*** Recorded information Section Begins ***

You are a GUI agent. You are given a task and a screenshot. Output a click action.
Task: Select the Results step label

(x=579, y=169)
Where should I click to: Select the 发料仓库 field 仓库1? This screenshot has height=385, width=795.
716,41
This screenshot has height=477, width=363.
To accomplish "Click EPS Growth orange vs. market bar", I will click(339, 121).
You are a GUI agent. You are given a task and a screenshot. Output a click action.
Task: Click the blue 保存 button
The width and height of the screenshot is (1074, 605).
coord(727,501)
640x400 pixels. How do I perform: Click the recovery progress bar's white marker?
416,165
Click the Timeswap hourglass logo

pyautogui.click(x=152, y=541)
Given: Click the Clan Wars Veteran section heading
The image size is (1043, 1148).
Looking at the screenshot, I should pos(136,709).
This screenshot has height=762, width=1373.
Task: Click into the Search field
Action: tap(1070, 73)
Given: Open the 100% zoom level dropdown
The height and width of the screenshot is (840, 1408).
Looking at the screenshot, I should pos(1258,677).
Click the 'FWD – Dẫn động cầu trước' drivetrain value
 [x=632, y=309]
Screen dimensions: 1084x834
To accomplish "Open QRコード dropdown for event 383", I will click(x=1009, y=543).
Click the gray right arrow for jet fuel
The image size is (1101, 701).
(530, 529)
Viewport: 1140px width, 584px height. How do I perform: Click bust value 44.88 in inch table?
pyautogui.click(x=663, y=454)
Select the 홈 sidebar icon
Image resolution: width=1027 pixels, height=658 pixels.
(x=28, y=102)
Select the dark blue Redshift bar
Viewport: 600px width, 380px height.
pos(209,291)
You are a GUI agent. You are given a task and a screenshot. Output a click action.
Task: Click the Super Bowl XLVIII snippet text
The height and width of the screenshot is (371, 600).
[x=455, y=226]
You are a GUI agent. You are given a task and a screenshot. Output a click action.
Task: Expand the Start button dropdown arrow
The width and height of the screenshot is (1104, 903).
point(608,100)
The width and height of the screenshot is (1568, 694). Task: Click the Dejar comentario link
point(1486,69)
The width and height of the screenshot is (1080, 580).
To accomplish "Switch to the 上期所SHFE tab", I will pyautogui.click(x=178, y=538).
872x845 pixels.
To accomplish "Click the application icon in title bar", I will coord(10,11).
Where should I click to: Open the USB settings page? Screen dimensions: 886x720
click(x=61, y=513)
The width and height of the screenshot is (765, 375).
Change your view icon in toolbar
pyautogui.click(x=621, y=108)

*** Recorded information Section Ends ***

# Task description
In the records above, how many lines hold the string "blue"? Reply with only the number.

# Result
2